Ashera is a Marriage and Family Therapist with an extensive background in sexual health education. You can ask her stuff anonymously and she won’t get weirded out. Seriously, try her. Send your questioning queries to firstname.lastname@example.org.
I recently ended a four month thing with a guy who I was just dating. We saw each other at least once a week, though there were “off” weeks on occasion as we are busy adults with lives. We saw movies, enjoyed dinner, cocktails, spent time in each other’s homes, and socialized with each other’s friends. Things were okay but it was clear this wasn’t going anywhere, so I ended it. I would have ended things sooner; though this guy was inexperienced I wanted to give him a shot. In hindsight, it was a stupid choice. My question is, at what time frame should a person cease dating someone they aren’t interested in being in a relationship with?
A lot of this issue centers around expectations and communication. There are lots of different ways to structure relationships that don’t necessarily have to look like “date x amount of times + certain milestones” until you end up marrying someone. If all you’re looking for is someone to have drinks with and make out with sometimes, it’s important to let that person know that’s all they should expect from you. If they start pushing you into a realm you don’t want to enter, then it’s imperative to tell them that, and to probably back away.
It’s really important to pay attention to your instincts. What told you that this could never progress any further? Were those cues from him or from yourself? It’s fine to have “deal breakers” with relationships, or to just not be feeling it. But if those cues were more focused on you and your behaviors (like thinking, “this can’t go anywhere because I’m not good enough”), it’s important to check yourself and make sure you’re in a good place to be in a relationship in general.

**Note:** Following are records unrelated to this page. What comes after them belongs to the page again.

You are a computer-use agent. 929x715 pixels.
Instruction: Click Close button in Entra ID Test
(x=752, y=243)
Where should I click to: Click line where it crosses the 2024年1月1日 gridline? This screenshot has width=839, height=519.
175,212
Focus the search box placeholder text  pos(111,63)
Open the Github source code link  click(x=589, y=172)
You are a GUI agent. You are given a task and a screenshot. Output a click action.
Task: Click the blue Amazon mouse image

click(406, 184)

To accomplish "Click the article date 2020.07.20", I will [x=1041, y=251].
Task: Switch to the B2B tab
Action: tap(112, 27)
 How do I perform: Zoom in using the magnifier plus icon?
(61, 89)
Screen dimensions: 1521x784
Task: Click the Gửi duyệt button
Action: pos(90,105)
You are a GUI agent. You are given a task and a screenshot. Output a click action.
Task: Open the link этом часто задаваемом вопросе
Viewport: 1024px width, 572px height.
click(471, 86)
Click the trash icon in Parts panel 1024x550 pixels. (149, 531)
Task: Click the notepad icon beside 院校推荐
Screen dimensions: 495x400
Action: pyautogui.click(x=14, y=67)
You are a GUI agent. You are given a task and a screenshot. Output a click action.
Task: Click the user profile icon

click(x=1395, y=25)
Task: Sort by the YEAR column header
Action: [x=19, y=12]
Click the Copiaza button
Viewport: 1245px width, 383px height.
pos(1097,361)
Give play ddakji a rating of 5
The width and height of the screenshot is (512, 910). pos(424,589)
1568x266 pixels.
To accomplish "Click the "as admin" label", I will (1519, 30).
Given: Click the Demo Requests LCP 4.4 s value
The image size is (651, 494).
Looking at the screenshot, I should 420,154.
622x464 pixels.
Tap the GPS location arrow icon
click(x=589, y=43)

If it was his behaviors that prompted you to end things, did you tell him what was bothering you? A lot of people expect their partners to intuit their needs. Everyone’s communication style is different, so it’s important to be assertive and to express your needs as you experience them.
I’m also curious as to why you hung on despite your own discomfort. Is this a thing that happens to you a lot? If so, what’s the purpose behind it? If you’re holding out hope that they’ll somehow become the partner you’re fantasizing about, you’re likely setting yourself up for disappointment. If you’re simply having trouble pulling the plug, it’s important to remember that the more time and energy you waste on situations you’re not happy in, the less time you have pursuing people and situations that will bring you greater joy.
Basically, when to end it is all up to you. If a relationship has a lot of red flags and you’re finding yourself feeling “meh” early on, it’s not going to have a chance to get better unless you communicate about it. If you tell them your needs and nothing changes, cut the cord, especially if you’ve only been seeing each other a short time. Furthermore, knowing you’re not into it and are just “hanging on” sets up this really whack power dynamic, which feels shitty to everyone involved. Save yourself the drama and the headache and trust your gut.